§ REQUIRED ACTION: Before copying, find the line below that contains "Open the 藏匿股票 settings entry"; then return it and all later lines exactly, up to and including the final line, with no pictures.

§ GIVEN RECORDS:
=== Begin Enclosure ===

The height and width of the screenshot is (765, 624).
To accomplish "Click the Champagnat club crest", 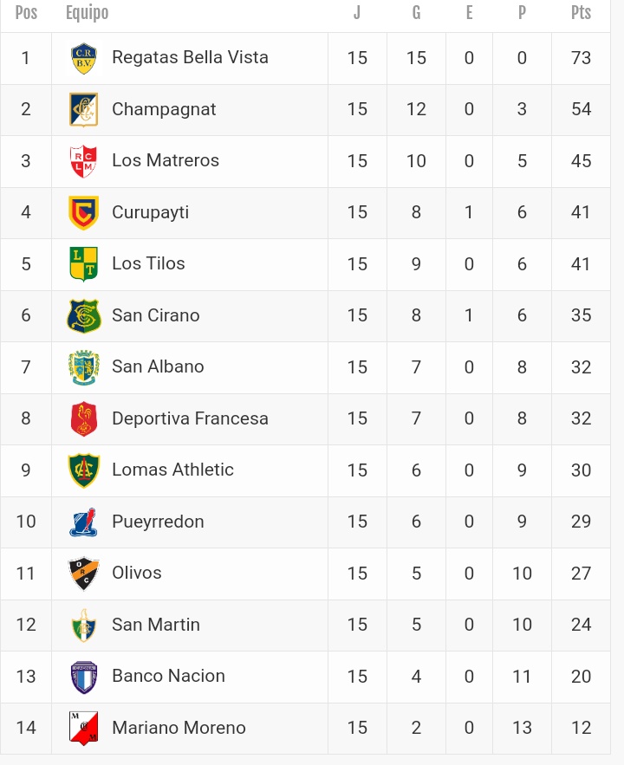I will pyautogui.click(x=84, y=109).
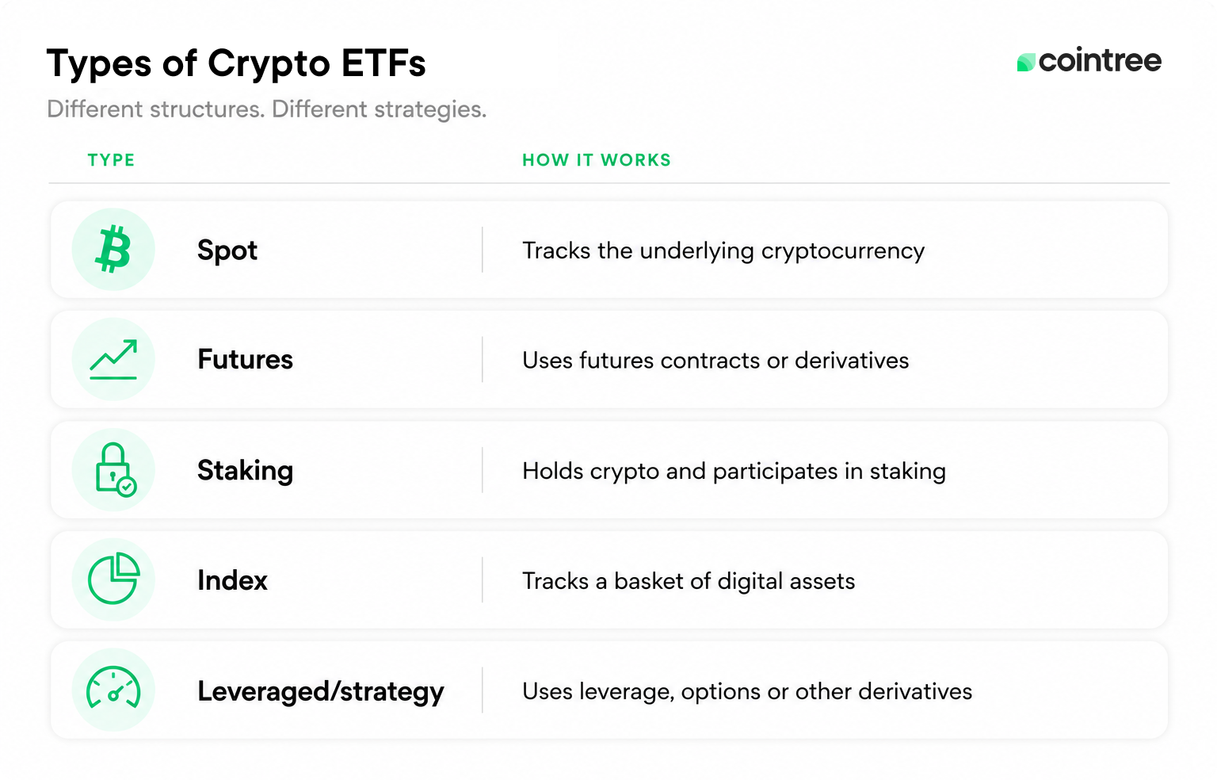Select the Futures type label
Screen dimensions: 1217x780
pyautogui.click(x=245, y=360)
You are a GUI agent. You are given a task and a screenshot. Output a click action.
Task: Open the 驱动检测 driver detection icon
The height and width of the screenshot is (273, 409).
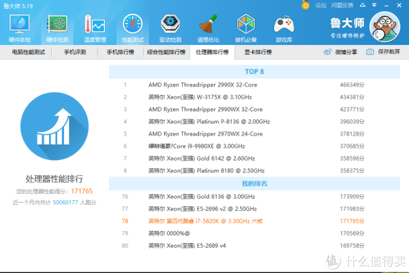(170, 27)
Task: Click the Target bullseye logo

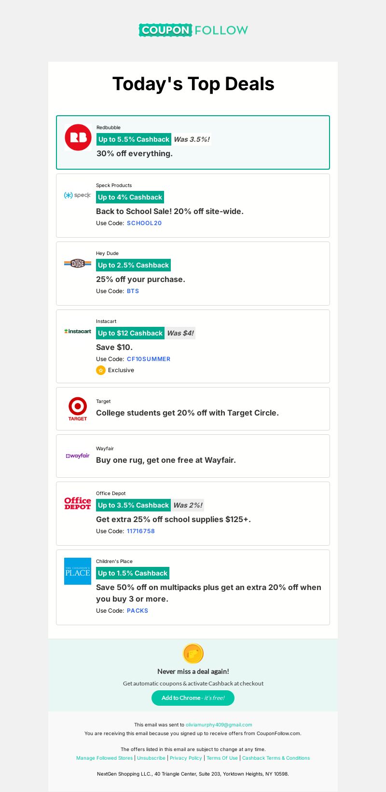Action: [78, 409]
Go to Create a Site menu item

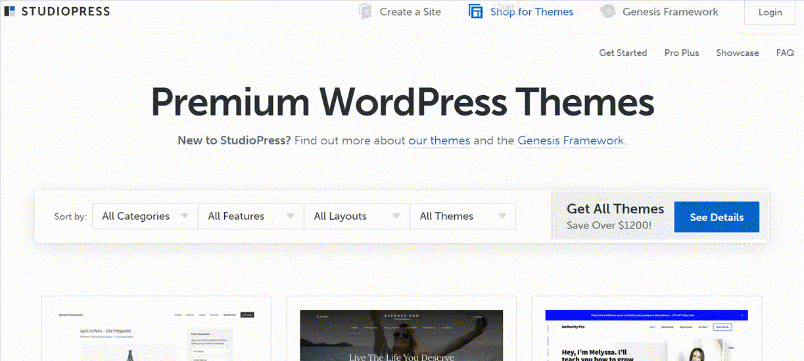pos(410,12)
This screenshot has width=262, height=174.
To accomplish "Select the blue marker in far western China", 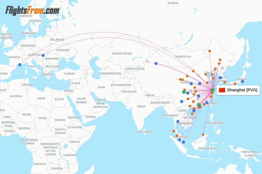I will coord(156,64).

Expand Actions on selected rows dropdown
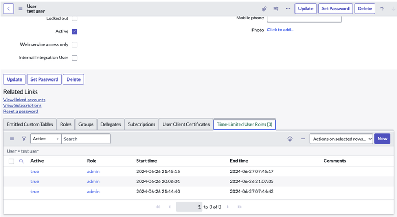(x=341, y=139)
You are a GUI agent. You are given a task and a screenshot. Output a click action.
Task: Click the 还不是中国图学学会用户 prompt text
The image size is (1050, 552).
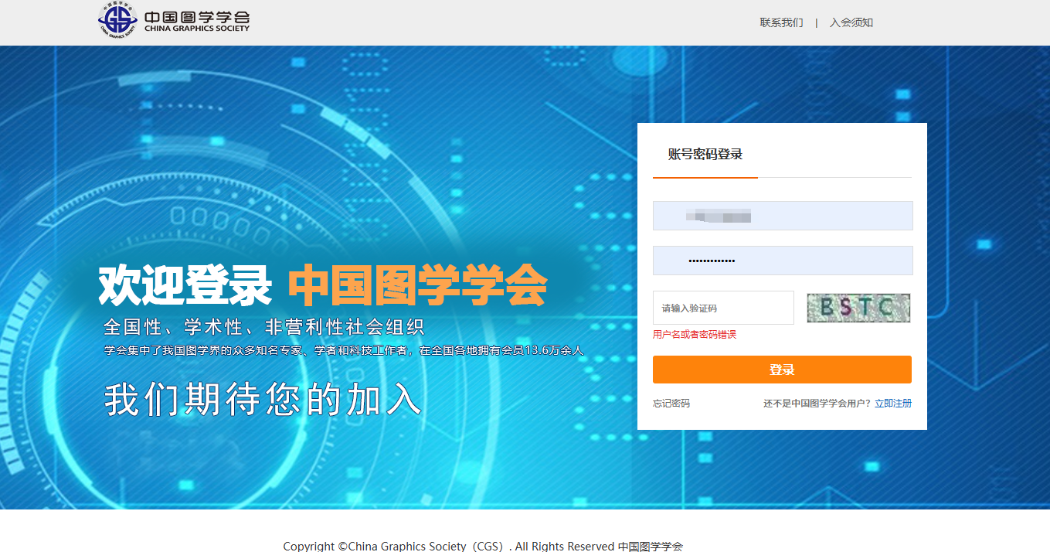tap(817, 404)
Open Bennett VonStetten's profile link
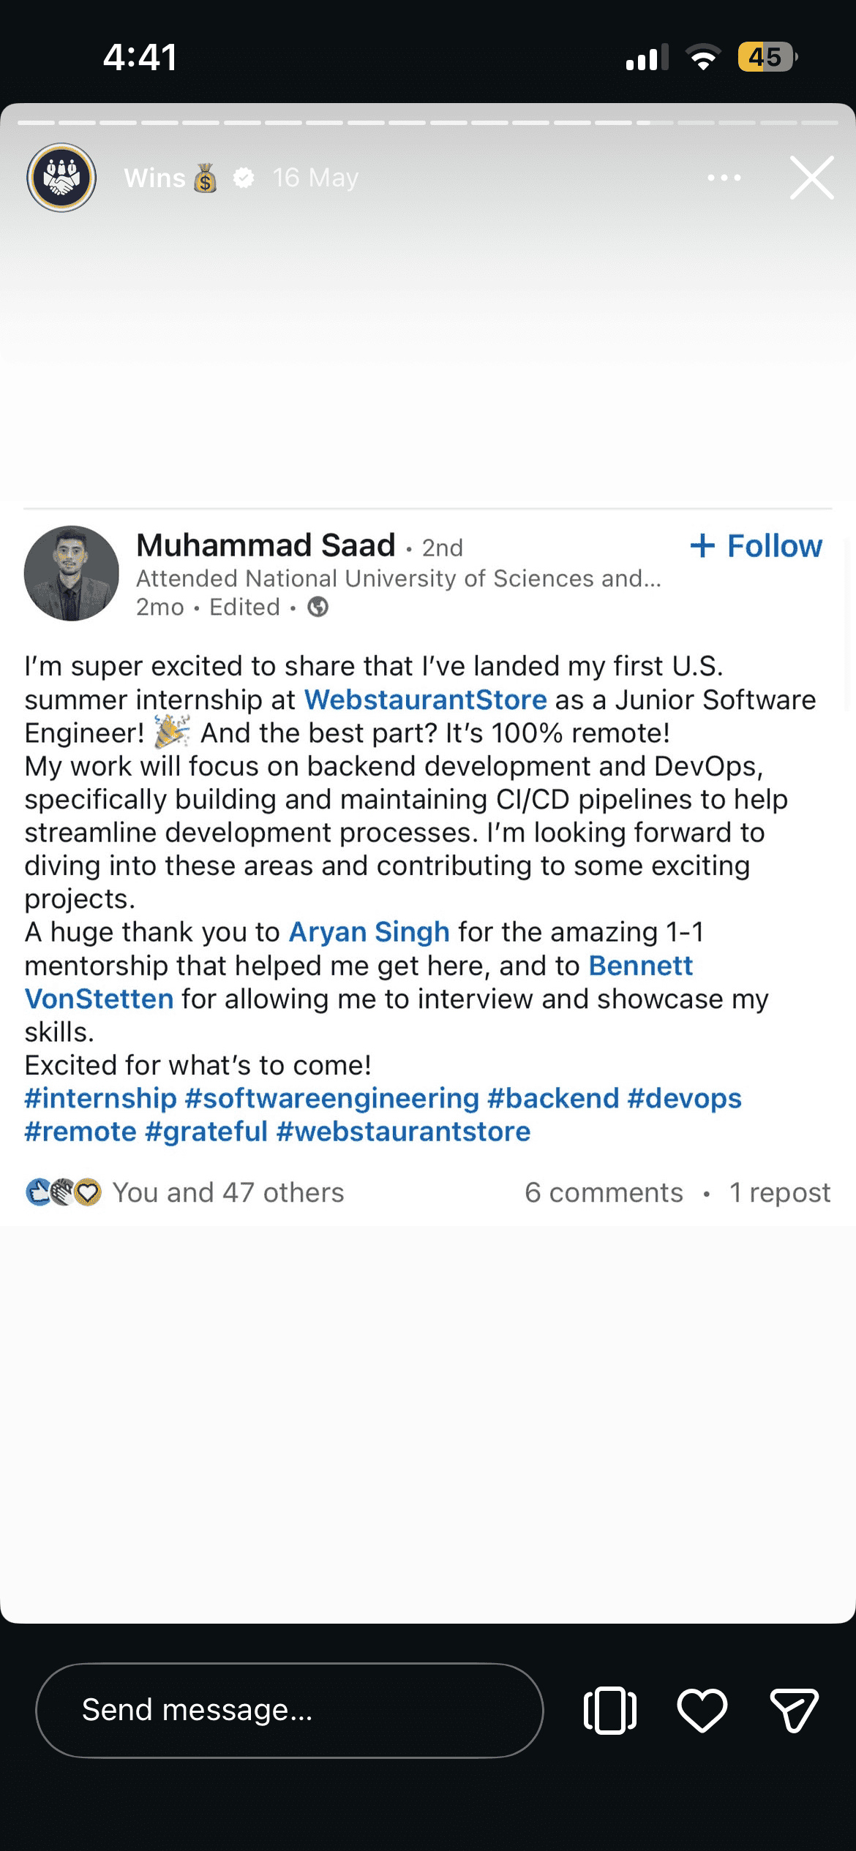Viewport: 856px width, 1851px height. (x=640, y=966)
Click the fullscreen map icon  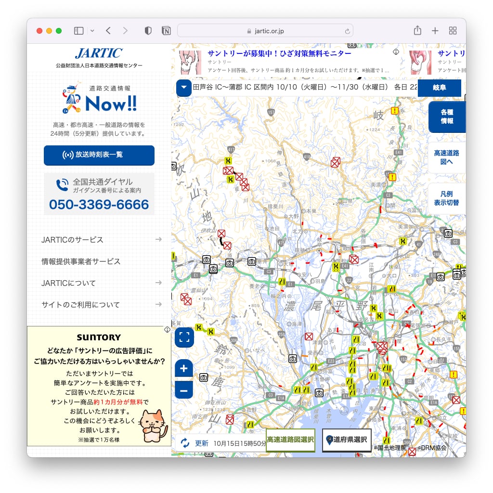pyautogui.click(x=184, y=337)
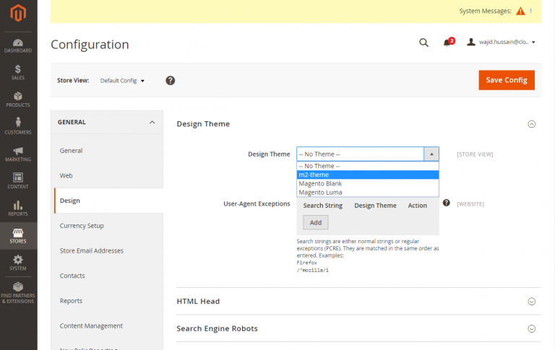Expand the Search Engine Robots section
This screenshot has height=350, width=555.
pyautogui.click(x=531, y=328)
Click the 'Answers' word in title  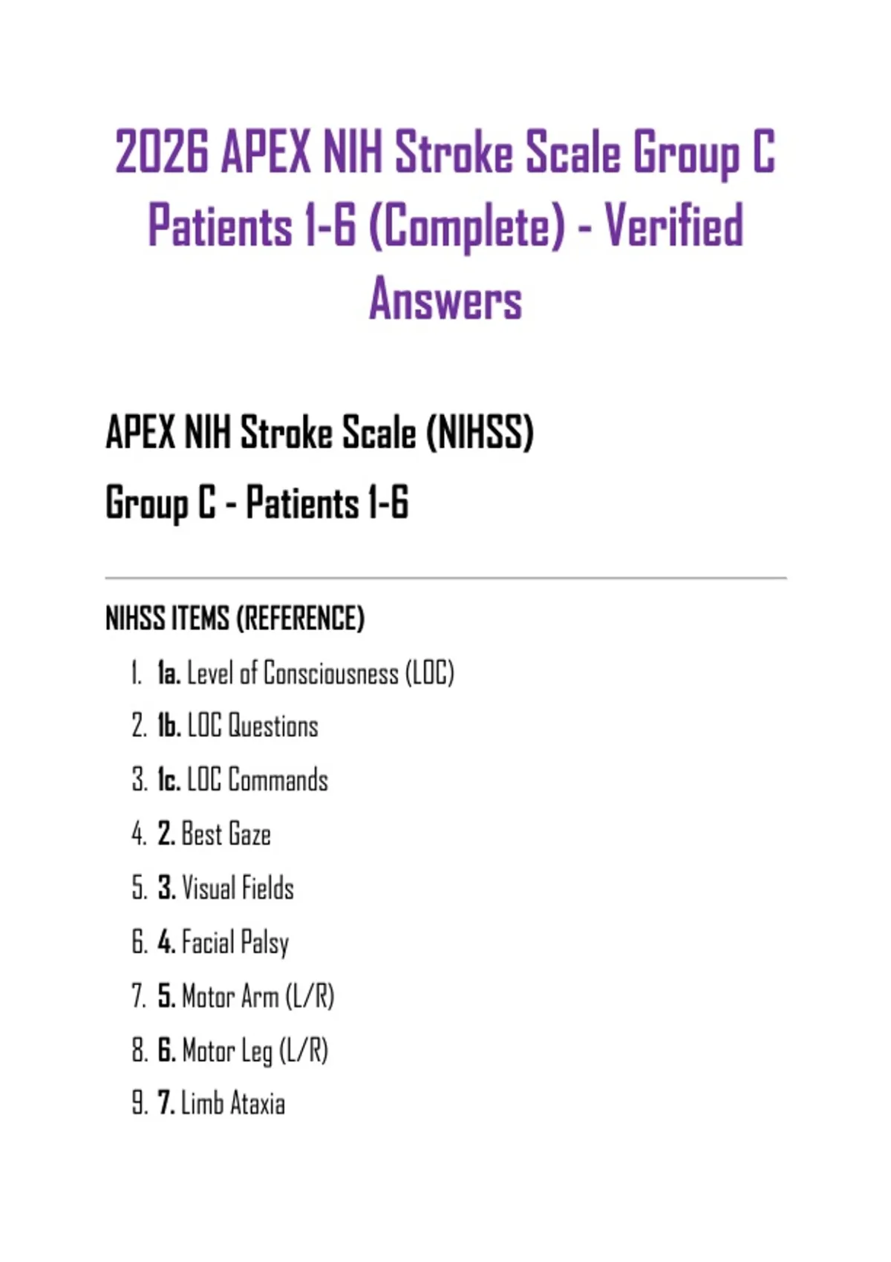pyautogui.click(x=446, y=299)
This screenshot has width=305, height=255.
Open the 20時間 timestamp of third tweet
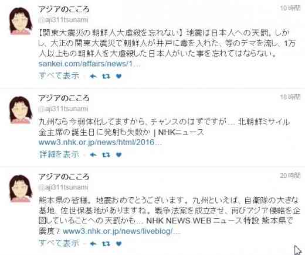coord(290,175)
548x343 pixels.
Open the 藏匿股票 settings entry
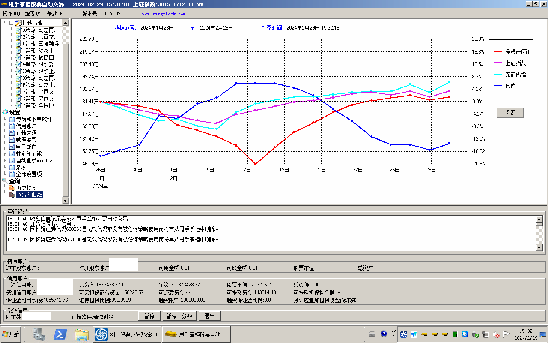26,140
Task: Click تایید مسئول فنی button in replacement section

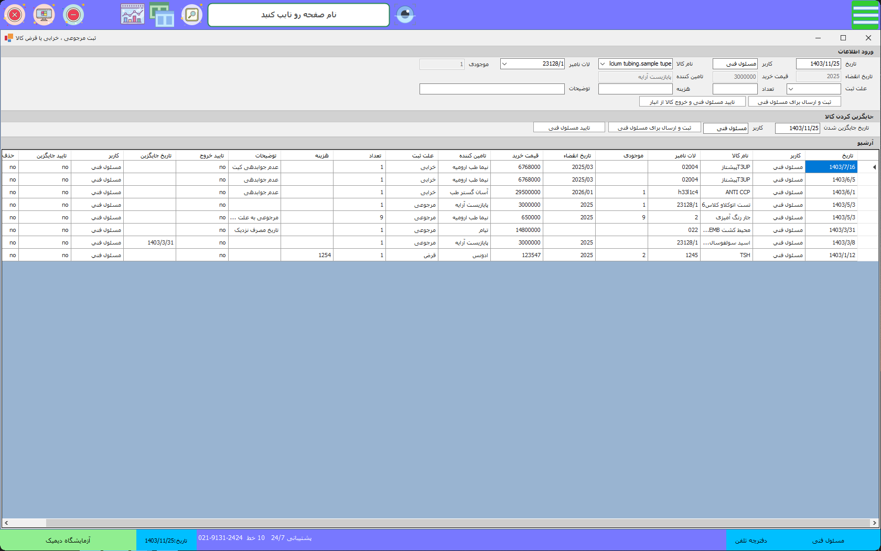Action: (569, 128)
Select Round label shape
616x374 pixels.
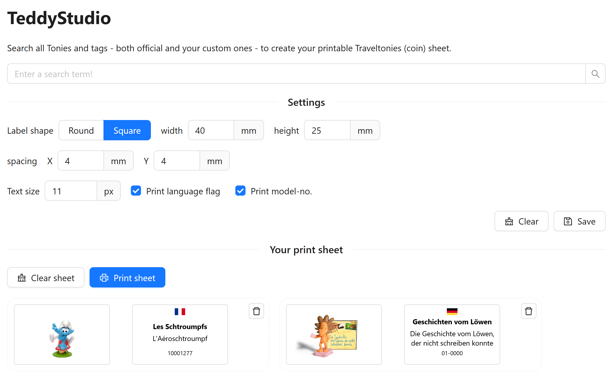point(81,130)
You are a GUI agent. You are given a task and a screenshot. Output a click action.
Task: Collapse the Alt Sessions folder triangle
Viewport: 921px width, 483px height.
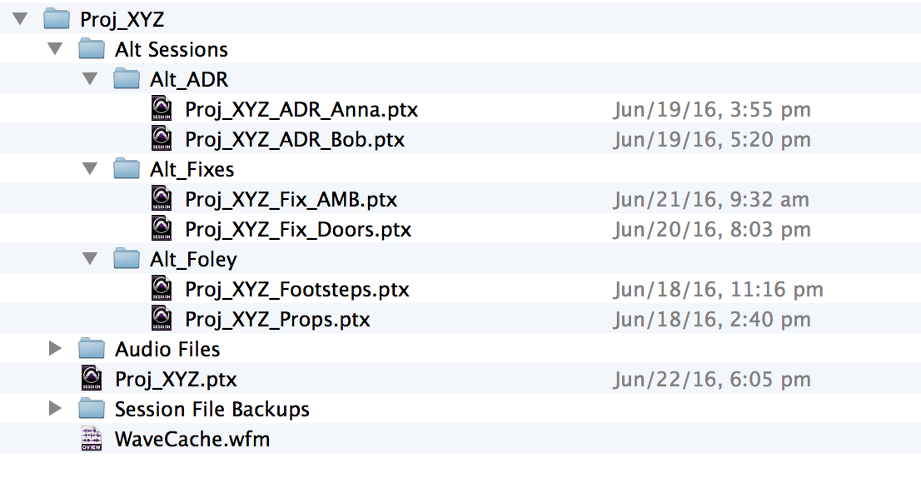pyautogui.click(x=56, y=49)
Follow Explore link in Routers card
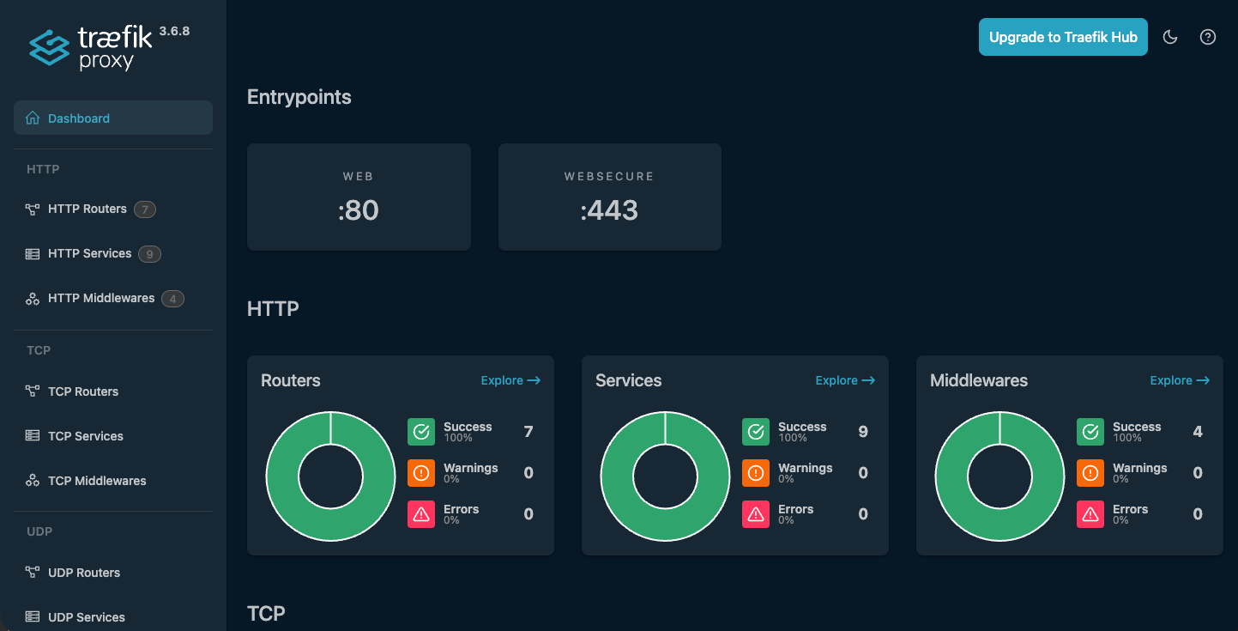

=== End Enclosure ===

§ THE ANSWER:
Open the 藏匿股票 settings entry
26,140
Task: Click تایید مسئول فنی button in replacement section

Action: (569, 128)
Select Round label shape
616x374 pixels.
point(81,130)
You are a GUI agent. You are given a task and a screenshot. Output a click action.
Task: Collapse the Alt Sessions folder triangle
Viewport: 921px width, 483px height.
pyautogui.click(x=56, y=49)
Follow Explore link in Routers card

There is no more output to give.